As per two separate studies published on June 29 by the COVID-19 Investigators and the US Centre for Disease Control COVID-19 Response Team, targeted surveillance for MIS-C from March 15 to May 20, 2020, in pediatric health centers across the United States revealed that MIS-C syndrome was a serious illness that has impacted adolescents less than 21 years of age leading to hospitalizations. Researchers said in the study that the symptoms observed were “fever that lasted for at least 24 hours, laboratory evidence of inflammation, multisystem organ involvement, and evidence of infection with severe acute respiratory syndrome coronavirus 2 (SARS-CoV-2) based on reverse-transcriptase polymerase chain reaction (RT-PCR)”.

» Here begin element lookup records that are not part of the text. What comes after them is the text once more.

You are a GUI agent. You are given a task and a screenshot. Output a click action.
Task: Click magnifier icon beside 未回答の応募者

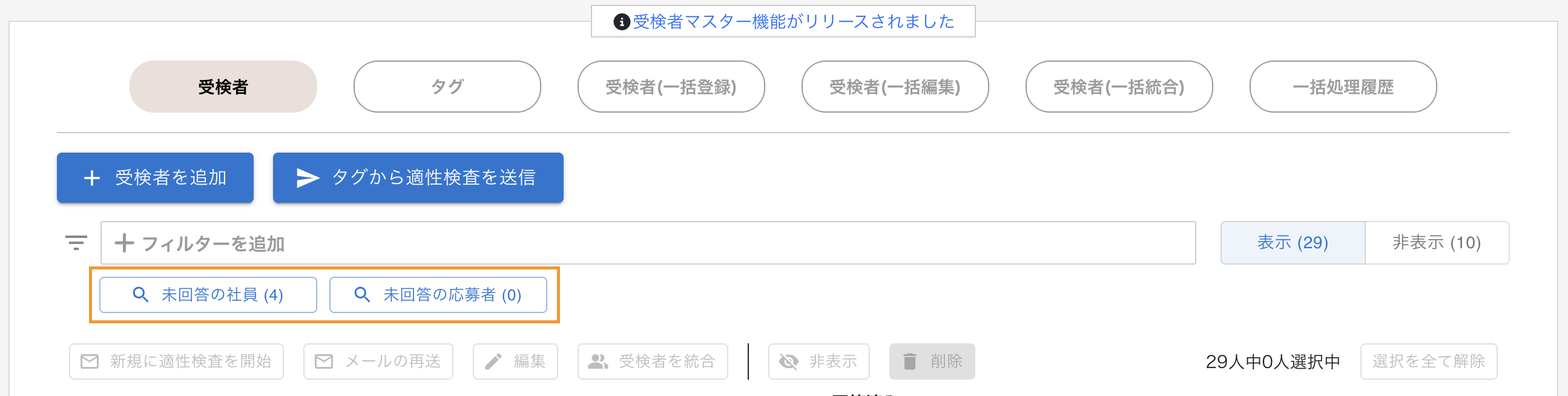pyautogui.click(x=362, y=295)
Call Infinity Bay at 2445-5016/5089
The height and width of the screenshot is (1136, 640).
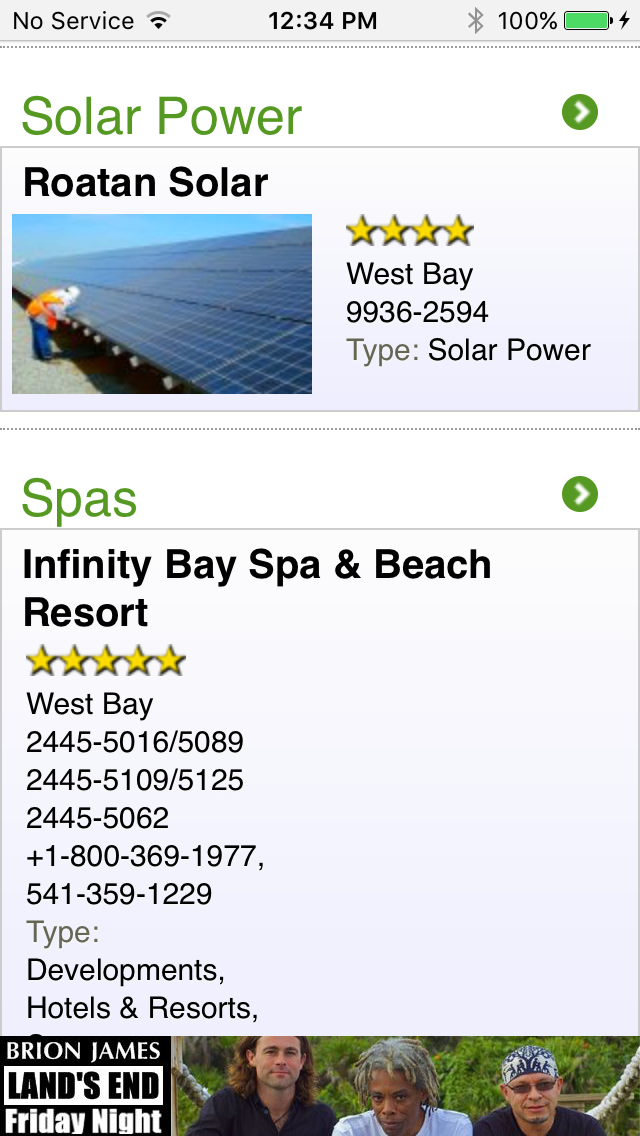135,742
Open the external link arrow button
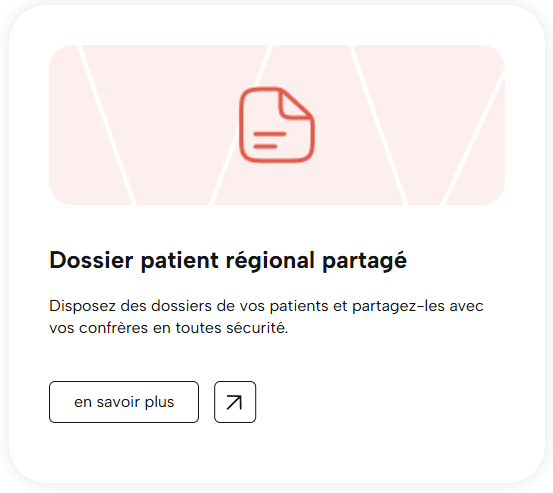This screenshot has width=553, height=493. (235, 402)
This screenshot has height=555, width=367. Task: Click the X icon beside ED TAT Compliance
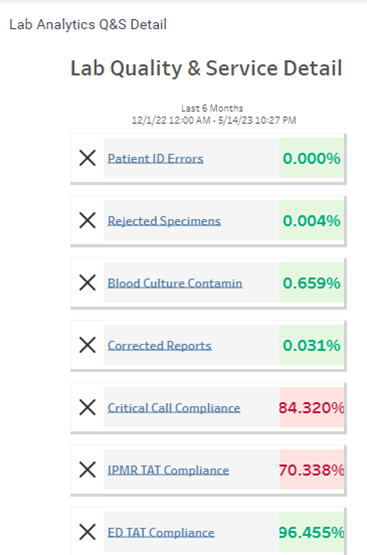(x=87, y=532)
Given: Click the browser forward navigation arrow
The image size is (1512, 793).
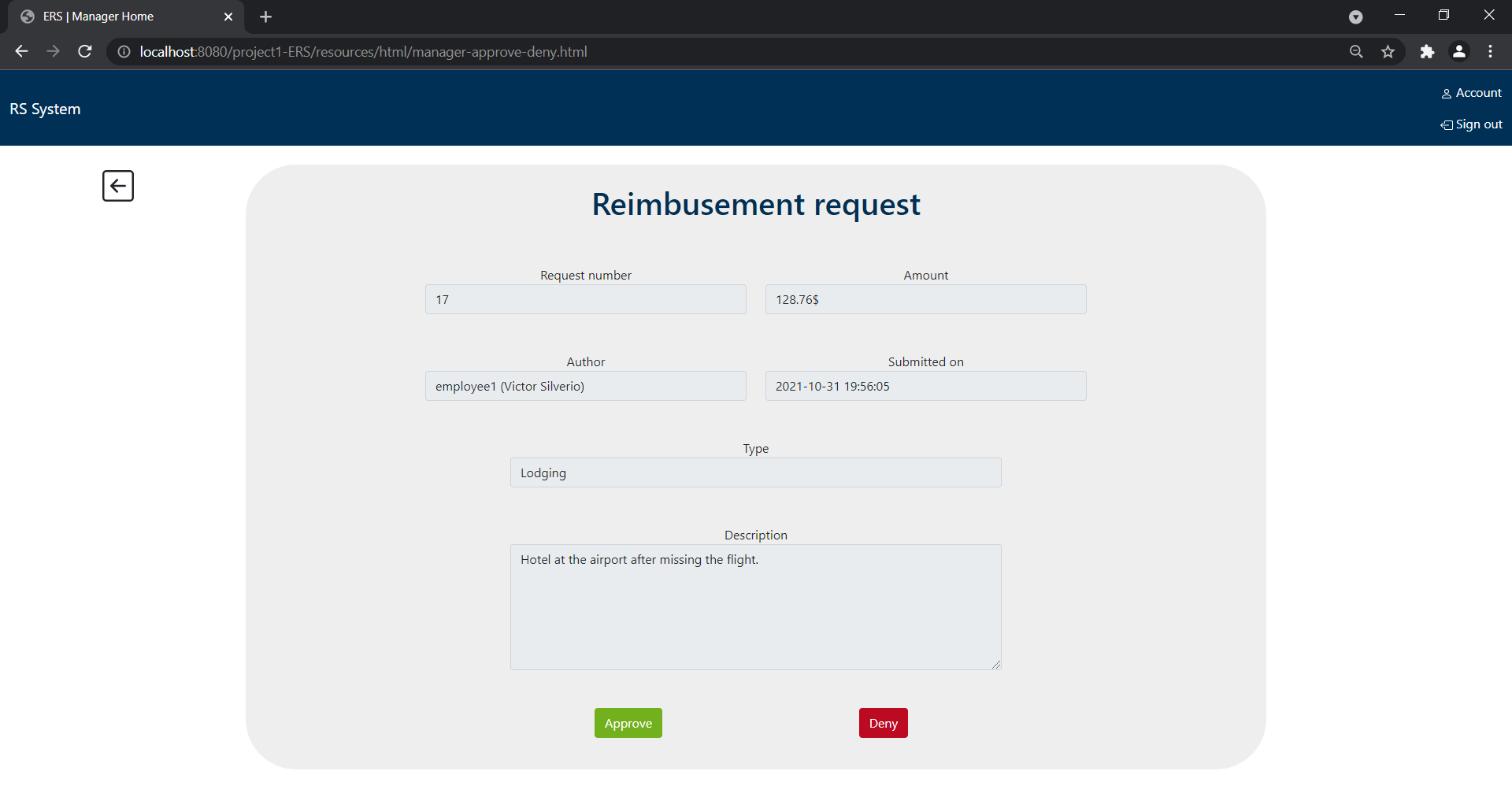Looking at the screenshot, I should click(x=53, y=51).
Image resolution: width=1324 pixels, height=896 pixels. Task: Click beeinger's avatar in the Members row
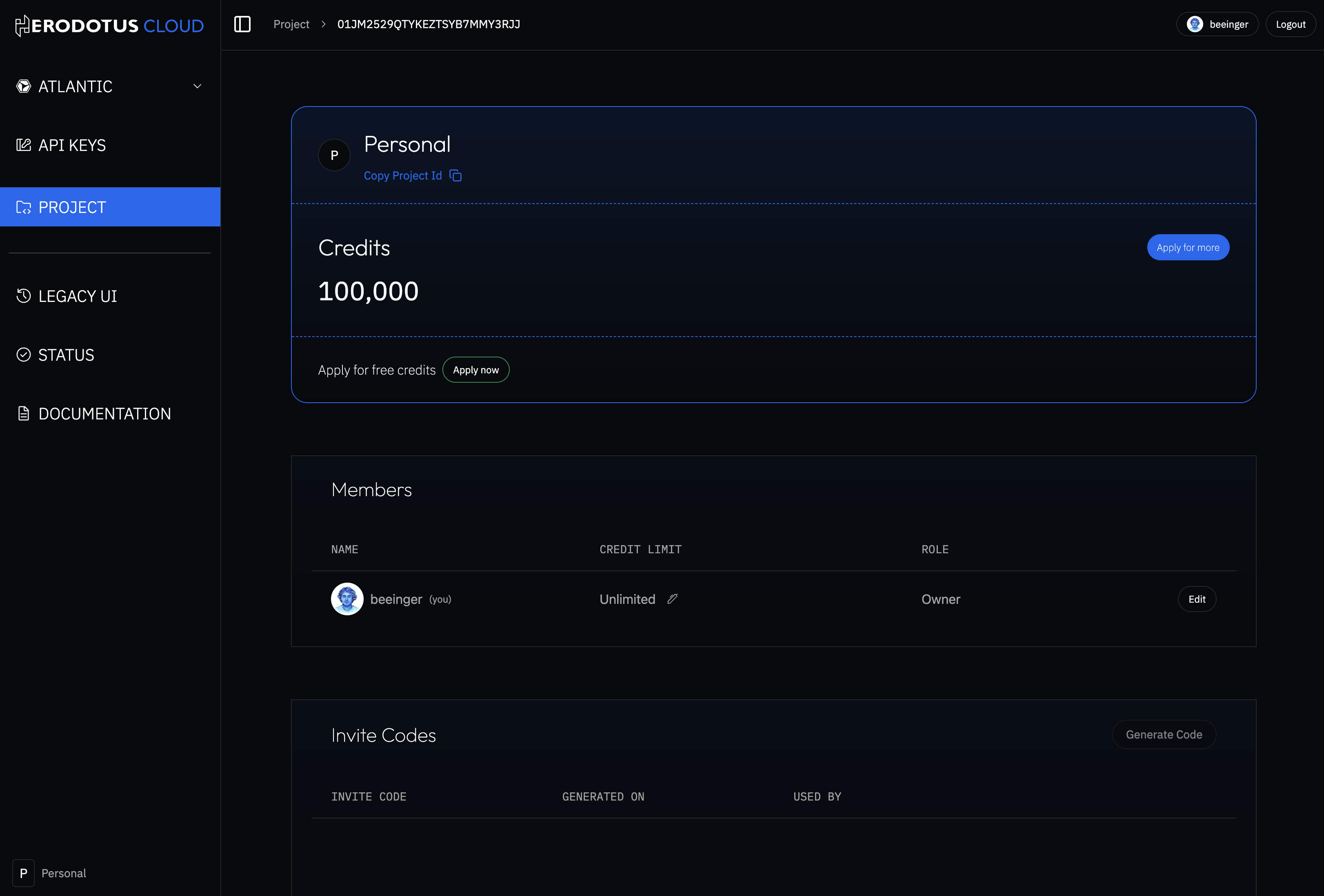pyautogui.click(x=347, y=599)
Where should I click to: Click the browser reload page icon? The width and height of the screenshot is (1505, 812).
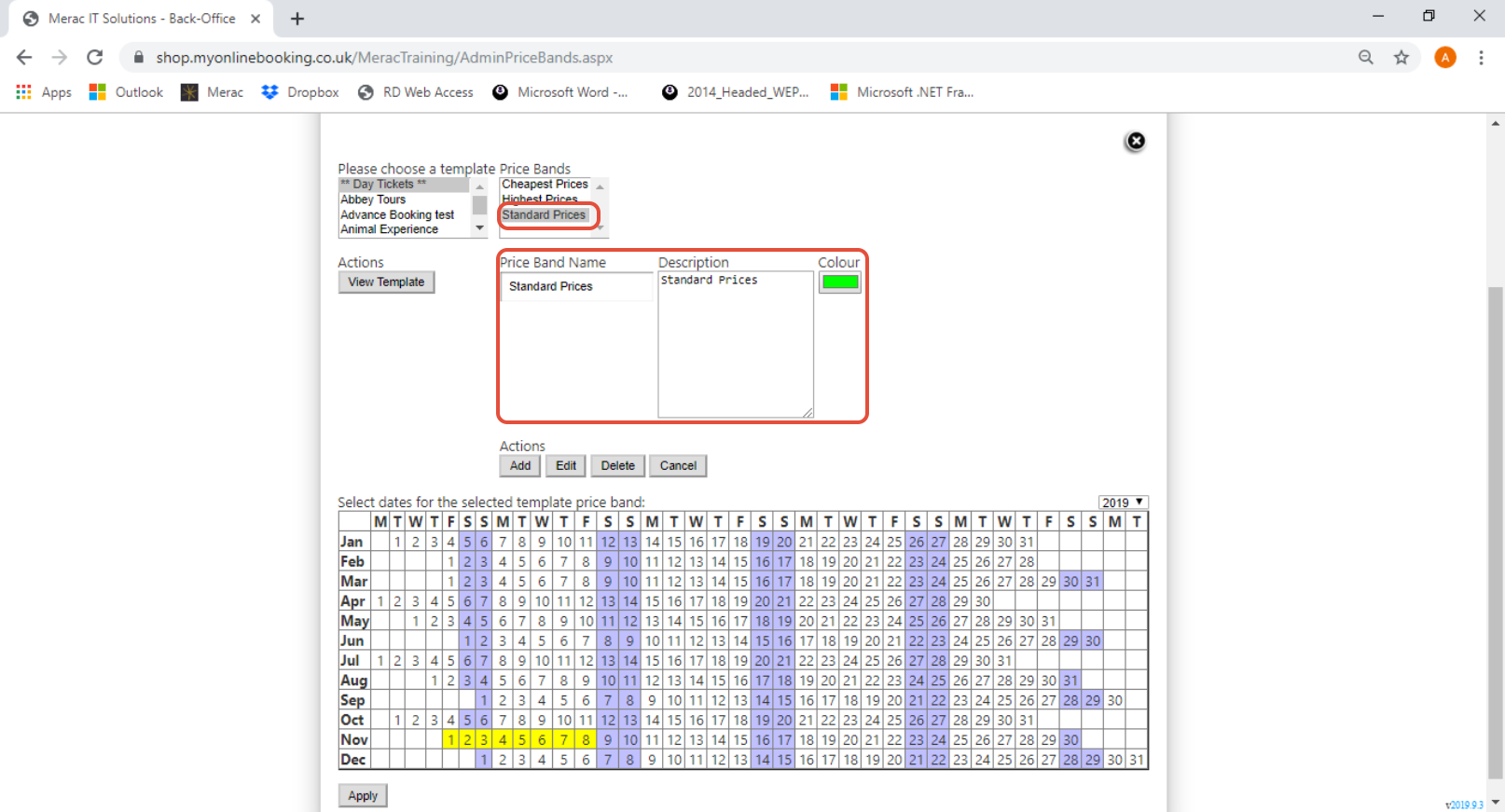tap(94, 57)
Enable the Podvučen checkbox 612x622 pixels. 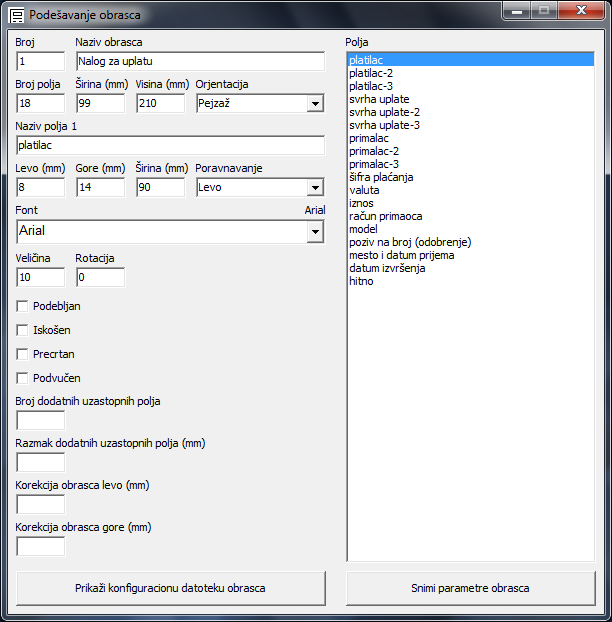click(22, 378)
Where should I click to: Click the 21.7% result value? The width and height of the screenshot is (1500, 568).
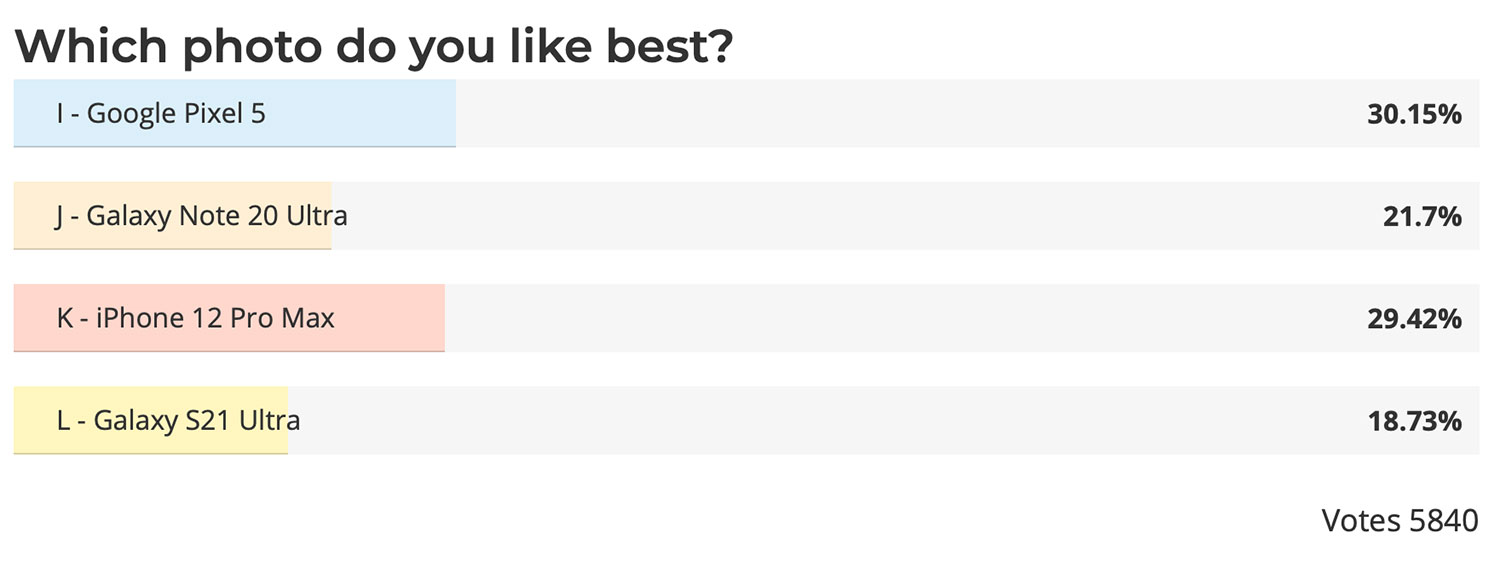pos(1422,216)
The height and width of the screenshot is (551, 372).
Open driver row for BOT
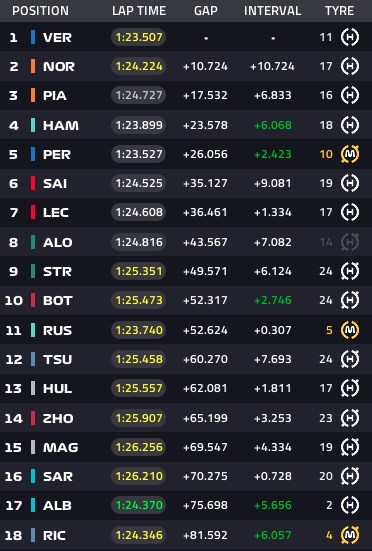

Further, the summarized the clinical presentation, complications, and outcomes of patients stated that a total of 300 children, out of which, 191 potential cases in New York have already been reported to the NYSDOH. Researchers established that the COVID-19 related hyperinflammatory syndrome was also associated with cardiac dysfunction.” Multisystem Inflammatory Syndrome in Children (MIS-C), shares symptoms with toxic shock and Kawasaki disease, including fever, rashes, swollen glands, and, in severe cases, heart inflammation,” the study confirmed in conclusion to the results, as it ascertained the disease’s emergence in the US.
Professor of pediatrics and international child health at Imperial College London, said in an accompanying editorial, that a consistent picture of the serious syndrome was emerging that was observed to occur following two to four weeks after children contracted the novel coronavirus. “There is a concern that children meeting current diagnostic criteria for MIS-C are the 'tip of the iceberg' and a bigger problem may be lurking below the waterline," Levin wrote in the editorial.
Of 234 patients admitted to 53 participating hospitals, 21 whose conditions did not meet the case definition were excluded, while 27 were included in the New York State Department of Health report. The majority of patients, at least 131 out of the total, approximately 70 percent tested positive for SARS-CoV-2.